At the time, Keith Overcash was the director of Division of Air Quality. He left the agency in 2010 and now is vice president of Carolina DreamBuilds, which constructs log cabins. Reached by phone, Overcash said he “has been retired for nine years,” and “doesn’t remember” the events from that time. “I’m not going to comment,” Overcash said.

McKinney said that in 2005, his supervisors told him he was not allowed to speak to anyone about what was happening in the office or it would be considered “insubordination.”  McKinney said he also contacted the Office of Human Resources and tried to schedule a meeting with William Ross, Jr., then secretary of the state Department of Environment and Natural Resources (DENR), since renamed DEQ. He wasn’t able to meet with Ross, McKinney said.

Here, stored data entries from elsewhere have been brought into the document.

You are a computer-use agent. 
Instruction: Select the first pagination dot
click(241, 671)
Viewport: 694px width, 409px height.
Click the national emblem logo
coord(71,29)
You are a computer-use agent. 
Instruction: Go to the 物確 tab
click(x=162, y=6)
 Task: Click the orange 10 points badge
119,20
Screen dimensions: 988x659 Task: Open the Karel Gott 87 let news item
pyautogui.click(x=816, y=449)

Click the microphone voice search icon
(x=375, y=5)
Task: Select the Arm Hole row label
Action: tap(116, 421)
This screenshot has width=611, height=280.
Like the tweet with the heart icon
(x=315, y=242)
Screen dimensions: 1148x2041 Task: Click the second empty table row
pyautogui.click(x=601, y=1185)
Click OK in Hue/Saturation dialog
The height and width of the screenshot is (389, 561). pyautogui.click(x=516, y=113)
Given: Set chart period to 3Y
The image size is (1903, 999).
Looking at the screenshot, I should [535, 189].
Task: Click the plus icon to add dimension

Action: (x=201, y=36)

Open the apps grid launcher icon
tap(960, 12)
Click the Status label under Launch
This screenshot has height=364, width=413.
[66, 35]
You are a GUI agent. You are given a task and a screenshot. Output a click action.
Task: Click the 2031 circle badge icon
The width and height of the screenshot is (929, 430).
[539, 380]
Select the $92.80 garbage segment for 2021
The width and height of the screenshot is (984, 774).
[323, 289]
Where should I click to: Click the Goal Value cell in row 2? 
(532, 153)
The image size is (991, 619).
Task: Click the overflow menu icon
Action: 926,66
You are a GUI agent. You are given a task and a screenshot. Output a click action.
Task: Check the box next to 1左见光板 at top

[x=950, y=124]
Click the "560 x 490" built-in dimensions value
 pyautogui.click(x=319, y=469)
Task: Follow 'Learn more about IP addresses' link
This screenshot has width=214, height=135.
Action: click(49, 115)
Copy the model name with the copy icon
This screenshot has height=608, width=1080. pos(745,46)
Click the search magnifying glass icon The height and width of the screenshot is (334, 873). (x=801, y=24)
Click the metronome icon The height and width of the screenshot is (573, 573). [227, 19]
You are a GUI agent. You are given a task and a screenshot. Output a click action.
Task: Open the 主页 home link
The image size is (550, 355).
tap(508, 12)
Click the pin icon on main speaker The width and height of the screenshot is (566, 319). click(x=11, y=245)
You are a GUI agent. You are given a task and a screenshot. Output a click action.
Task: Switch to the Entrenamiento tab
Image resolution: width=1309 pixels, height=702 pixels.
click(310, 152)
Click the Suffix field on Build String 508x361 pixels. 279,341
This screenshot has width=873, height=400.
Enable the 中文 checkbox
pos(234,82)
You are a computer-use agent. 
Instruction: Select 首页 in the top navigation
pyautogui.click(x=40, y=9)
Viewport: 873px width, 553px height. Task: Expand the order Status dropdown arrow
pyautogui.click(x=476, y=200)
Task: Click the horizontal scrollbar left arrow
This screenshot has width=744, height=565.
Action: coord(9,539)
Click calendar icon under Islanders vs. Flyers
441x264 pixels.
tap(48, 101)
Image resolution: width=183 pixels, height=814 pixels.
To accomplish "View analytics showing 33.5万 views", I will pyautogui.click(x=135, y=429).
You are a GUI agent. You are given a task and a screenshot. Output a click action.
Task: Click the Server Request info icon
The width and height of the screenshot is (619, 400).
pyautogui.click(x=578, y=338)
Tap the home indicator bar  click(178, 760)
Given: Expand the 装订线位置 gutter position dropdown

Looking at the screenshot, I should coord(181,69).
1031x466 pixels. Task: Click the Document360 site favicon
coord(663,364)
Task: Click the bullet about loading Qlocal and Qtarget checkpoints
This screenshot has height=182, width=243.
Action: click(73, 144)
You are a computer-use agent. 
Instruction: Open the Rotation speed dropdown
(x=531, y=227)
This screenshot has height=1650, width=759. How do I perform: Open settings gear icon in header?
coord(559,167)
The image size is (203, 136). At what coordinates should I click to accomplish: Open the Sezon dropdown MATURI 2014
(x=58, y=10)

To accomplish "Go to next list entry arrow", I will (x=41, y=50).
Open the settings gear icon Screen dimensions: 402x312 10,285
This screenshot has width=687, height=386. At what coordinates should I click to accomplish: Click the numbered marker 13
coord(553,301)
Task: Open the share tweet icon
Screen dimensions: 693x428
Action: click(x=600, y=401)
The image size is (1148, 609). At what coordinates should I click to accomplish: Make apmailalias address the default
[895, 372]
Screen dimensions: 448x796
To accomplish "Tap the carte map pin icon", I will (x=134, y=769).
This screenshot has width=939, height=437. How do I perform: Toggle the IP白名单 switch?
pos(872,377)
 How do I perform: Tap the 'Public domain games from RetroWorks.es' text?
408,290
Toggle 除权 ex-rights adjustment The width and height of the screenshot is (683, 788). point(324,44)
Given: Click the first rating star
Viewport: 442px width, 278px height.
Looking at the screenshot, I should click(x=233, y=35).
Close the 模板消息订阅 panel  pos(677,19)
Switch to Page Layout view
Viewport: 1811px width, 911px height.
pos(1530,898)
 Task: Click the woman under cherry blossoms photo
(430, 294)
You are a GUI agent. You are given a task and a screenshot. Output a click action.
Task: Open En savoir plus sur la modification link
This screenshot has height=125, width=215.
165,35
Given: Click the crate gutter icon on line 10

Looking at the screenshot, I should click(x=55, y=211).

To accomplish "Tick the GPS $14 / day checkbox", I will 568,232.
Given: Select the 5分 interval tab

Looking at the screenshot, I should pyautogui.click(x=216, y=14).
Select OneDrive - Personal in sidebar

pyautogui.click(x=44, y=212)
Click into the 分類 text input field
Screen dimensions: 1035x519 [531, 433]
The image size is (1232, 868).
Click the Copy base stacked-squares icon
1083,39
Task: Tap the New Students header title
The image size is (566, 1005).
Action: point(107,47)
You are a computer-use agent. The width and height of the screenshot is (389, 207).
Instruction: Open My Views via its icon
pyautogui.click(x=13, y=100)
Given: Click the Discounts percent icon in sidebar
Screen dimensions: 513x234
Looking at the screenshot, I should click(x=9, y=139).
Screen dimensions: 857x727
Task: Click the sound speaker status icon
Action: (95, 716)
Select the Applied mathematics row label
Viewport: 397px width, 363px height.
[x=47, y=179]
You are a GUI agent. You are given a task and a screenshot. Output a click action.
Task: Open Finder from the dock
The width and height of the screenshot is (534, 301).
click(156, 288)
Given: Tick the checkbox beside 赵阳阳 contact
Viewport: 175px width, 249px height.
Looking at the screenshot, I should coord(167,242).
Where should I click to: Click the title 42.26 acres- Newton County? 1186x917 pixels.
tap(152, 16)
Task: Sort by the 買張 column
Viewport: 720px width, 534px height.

Ross was DENR secretary from 2001 to 2009, during the Gov. Mike Easley administration. Ross is now an environmental attorney and consultant at the Brooks Pierce law firm in Raleigh. He said he doesn’t recall information being told about DuPont and C8 contamination. Nor does he remember McKinney or “know anything about his career path, including his reassignment,” Ross said.

When McKinney was an inspector over DuPont, the EPA had not completed its review of C8, and didn’t regulate it as toxic or hazardous. But C8 wasn’t a complete unknown. In 2002, DuPont in Fayetteville began manufacturing C8 because the 3M company, under regulatory scrutiny, had phased it out.

In the same year that McKinney learned of the groundwater contamination in Fayetteville, DuPont settled a years-long $671 million class-action suit and agreed to provide alternate water and medical monitoring to thousands of residents in the Ohio Valley.

The 2004 pre-inspection notes also show that McKinney and Johnson discussed air emissions from wastewater in the production of Nafion. Nafion byproducts also belong to a class of PFAS.  The byproducts – fluorocarbons – are “persistent chemicals that are not degraded by wastewater microorganisms and remain unchanged as they are discharged to the river.”

McKinney resigned from the agency in 2006. He returned in 2016 and works as an environmental engineer in the Raleigh Regional Office.

It’s difficult to know if widespread contamination could have been prevented had DENR acted on McKinney’s information. But the ramifications of inaction have become clear – in contamination of the drinking water supply, groundwater, air, food, and the bloodstreams of people living near and downstream of the plant.

Last year, the state health department conducted a small study of 30 adults living hear the plant. C8 and other PFAS (but not GenX) were found in the blood of every participant – at levels higher than the median for the US population.

Meanwhile, NC State scientists conducted a larger study of 345 people, including 56 children, in Wilmington. Nafion byproduct 2, a type of PFAS, was detected in 99 percent of the samples. While PFOA blood levels have decreased in the general US population, that trend has not occurred in Wilmington. In general, PFOA blood levels were similar to those of the general population – from 20 years ago.

McKinney has since lauded the current DEQ leadership for finally stemming emissions and discharges from the Chemours facility. Nonetheless, McKinney said that a bipartisan legislative panel should convene to “Identify what went wrong and recommend changes to prevent this from ever happening again.”